I enjoy reading your column in Irish Country Living every week. But there is something that seems to be rarely mentioned. That is the way that men get abused within a marriage. I am one of those men.

I have been physically and mentally abused by my wife and children. When I would go to the fridge for food, it would be hidden somewhere else. The radiator in my bedroom would be turned off no matter how many times I would turn it on. I was accused of having affairs and my wife and children would gossip about me to the neighbours.

I had to get the guards out one night as my son assaulted me. My wife brought me to court several times accusing me of things I never did. Miriam, the list goes on and on.

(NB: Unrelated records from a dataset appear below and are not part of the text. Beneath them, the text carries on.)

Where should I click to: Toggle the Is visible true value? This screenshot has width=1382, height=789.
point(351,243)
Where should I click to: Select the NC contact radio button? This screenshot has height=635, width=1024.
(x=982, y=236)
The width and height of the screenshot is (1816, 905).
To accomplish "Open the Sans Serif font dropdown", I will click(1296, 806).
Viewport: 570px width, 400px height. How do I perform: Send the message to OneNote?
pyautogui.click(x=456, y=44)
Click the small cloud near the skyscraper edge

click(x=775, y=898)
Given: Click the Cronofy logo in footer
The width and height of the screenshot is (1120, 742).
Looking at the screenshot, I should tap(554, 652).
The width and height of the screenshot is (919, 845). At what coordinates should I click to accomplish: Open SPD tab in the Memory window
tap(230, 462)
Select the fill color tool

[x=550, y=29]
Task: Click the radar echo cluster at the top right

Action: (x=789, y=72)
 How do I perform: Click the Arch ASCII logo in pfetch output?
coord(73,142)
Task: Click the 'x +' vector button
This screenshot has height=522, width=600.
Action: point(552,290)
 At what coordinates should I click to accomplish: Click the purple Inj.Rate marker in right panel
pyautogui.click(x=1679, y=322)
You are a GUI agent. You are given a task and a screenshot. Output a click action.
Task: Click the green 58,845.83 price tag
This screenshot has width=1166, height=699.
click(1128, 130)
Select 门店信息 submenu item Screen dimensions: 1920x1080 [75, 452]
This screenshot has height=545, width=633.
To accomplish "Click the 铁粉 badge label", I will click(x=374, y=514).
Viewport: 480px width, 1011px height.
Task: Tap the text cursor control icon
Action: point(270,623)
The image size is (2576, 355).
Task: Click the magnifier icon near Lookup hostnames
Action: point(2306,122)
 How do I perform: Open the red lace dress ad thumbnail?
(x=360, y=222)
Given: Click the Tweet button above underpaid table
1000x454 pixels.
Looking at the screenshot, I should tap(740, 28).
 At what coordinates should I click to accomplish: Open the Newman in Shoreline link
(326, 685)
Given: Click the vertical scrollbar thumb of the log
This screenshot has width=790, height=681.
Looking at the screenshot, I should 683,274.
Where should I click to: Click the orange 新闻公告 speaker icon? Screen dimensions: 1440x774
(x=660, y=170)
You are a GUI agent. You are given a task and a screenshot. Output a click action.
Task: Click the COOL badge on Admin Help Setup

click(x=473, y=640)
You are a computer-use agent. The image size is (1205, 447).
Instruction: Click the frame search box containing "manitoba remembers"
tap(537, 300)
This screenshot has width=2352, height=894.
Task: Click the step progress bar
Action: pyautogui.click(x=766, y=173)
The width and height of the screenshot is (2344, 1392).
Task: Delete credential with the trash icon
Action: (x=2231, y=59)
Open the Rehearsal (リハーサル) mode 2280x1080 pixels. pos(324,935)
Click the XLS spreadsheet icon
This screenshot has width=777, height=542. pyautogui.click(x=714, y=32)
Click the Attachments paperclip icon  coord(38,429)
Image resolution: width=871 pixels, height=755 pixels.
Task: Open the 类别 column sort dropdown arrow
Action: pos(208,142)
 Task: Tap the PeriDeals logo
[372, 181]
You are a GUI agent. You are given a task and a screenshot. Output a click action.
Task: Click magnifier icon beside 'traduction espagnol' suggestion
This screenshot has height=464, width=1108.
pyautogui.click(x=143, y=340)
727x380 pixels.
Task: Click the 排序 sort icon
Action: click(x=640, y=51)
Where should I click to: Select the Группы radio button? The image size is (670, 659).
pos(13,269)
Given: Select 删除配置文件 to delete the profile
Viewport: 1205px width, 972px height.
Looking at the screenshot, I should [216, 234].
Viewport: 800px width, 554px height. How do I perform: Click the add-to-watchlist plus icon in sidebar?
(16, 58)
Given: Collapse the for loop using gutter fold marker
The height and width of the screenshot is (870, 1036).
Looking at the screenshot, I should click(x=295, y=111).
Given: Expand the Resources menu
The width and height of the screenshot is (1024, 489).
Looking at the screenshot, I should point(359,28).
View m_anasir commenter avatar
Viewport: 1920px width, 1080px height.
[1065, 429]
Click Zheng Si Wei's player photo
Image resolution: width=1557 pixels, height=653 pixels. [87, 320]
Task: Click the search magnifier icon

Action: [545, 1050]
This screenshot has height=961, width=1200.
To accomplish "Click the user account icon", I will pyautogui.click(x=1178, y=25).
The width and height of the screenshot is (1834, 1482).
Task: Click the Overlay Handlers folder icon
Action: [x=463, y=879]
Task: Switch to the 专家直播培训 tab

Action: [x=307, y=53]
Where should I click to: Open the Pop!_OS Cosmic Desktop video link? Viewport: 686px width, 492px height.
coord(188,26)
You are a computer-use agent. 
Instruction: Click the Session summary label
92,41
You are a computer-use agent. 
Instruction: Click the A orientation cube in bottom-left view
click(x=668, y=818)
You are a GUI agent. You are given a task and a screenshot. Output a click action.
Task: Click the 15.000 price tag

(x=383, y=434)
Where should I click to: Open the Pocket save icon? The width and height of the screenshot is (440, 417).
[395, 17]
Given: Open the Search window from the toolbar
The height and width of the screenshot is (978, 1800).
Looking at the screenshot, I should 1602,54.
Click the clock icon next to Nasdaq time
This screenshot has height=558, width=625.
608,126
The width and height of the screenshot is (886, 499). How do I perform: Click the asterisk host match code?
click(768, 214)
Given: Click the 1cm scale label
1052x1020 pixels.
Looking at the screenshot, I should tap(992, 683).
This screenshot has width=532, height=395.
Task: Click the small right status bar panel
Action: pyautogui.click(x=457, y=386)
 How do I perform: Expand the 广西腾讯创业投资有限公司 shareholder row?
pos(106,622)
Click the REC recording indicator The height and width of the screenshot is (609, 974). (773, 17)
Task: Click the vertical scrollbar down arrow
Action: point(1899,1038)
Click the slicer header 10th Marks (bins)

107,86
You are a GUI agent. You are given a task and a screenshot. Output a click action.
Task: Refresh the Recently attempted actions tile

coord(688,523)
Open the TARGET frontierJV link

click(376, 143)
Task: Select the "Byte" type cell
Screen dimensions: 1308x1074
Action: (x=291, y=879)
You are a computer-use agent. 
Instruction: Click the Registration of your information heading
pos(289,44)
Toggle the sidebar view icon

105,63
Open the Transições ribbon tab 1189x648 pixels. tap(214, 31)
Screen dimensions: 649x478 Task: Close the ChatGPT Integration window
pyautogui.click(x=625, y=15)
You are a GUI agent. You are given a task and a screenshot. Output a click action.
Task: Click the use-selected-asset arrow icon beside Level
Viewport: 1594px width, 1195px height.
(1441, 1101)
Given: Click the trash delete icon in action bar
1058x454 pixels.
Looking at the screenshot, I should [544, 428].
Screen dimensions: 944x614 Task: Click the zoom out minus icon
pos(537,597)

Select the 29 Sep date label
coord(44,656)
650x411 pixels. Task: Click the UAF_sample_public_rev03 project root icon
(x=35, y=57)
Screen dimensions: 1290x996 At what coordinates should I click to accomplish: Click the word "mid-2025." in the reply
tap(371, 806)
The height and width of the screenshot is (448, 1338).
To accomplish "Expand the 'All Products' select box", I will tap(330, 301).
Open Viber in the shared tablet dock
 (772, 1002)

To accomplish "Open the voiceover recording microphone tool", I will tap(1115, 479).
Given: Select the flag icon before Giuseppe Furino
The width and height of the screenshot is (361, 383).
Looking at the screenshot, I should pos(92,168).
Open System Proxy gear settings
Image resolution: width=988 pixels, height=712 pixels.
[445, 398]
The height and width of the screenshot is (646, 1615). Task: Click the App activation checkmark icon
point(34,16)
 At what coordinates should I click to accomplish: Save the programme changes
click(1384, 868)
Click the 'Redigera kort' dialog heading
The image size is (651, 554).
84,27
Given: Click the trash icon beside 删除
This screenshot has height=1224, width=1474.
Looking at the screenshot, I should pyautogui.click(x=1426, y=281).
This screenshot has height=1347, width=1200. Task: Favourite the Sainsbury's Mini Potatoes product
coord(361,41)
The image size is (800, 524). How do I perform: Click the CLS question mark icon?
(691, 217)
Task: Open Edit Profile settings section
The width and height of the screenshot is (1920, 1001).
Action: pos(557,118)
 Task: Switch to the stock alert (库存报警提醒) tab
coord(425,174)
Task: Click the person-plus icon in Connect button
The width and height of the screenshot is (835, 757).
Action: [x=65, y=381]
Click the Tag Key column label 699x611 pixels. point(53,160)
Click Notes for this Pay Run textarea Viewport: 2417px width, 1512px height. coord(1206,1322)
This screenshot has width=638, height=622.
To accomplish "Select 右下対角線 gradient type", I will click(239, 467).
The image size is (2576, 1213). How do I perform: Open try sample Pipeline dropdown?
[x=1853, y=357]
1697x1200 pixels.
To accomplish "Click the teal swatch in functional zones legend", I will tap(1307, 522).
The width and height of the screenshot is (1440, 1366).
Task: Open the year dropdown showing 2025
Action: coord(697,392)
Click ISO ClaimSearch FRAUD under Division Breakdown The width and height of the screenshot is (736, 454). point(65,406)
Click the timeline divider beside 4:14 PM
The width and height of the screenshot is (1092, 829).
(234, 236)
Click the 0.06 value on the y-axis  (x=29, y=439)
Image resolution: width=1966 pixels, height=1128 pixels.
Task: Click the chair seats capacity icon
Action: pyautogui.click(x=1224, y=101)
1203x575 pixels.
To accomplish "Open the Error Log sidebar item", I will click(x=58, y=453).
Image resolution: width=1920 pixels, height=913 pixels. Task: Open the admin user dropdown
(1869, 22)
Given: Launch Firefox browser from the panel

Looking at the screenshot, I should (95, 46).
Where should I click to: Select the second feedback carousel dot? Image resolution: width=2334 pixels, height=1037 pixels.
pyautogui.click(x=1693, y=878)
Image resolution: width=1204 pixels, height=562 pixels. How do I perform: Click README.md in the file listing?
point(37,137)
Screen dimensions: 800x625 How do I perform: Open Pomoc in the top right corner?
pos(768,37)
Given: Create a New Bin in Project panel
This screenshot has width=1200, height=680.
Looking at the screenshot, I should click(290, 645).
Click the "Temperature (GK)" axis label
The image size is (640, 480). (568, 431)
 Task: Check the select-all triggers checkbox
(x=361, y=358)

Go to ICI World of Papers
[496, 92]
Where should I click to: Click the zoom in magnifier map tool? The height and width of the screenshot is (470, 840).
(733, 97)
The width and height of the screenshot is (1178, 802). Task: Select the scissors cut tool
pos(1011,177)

After all that, my wife brought me back to court and separated from me. I was ordered out of my home that I provided for my wife and family.

So Miriam, I think it’s a long time overdue that there was a little consideration for the men of this country and to highlight the abuse that is being put on them by some women. I thank God every day for my health, to be able to do my work and to enjoy the good things in life.

I hope that you will print my letter in Irish Country Living.

Thanking you,

Abused Farmer

Dear Abused Farmer,

Thank you very much for your letter and for your kind comments regarding the column. I think that you are correct when you say that domestic abuse against men is rarely spoken about, though I have always printed every letter I’ve received on the matter and will continue to do so as I think it’s important to highlight the issue.

However, I imagine that many more men are suffering behind closed doors, but will never speak out or even write an anonymous letter, perhaps because they feel that they will not be believed or that there is some stigma in being a “victim” of domestic abuse as a man. That has to change. Physical, psychological and emotional domestic abuse is unacceptable, no matter whether the perpetrator is male or female.

The kind of abuse that you describe – the mind games, the lies, the gossiping, as well as the physical abuse at the hands of your own son – must have made life very difficult for you and left you feeling extremely isolated and with nobody to turn to. Perhaps you were not aware at the time, but there is actually a group called AMEN that provides support to male victims of domestic abuse, including a confidential helpline, counselling, group support meetings, legal advice and court accompaniment. Even though you are not currently living in the midst of the abuse, I think it would still be beneficial for you to get in touch with AMEN so that you could talk about your experience with people who understand exactly the trauma you have been through and get some professional support in dealing with the impact of that abuse on your self-esteem. You can contact AMEN on 046-9023-718 or visit www.amen.ie for further information.

In one sense, you have come out the other side, though unfortunately it seems to have been on your wife’s terms rather than your own with respect to the family home etc.

All that said, I’m sure that you would not swap your new life for the old for anything. As you say, you have your health, you can go about your daily work as you please and you can enjoy the little pleasures that make life worth living, rather than dreading the next cutting remark or cruel bullying tactic. Your experience shows that it is possible to live a peaceful life after walking away from an abusive relationship, and that will hopefully inspire other people in similar situations to assess what really matters to them and what they want in life.

I wish you the very best of luck in the future and the happiness you deserve.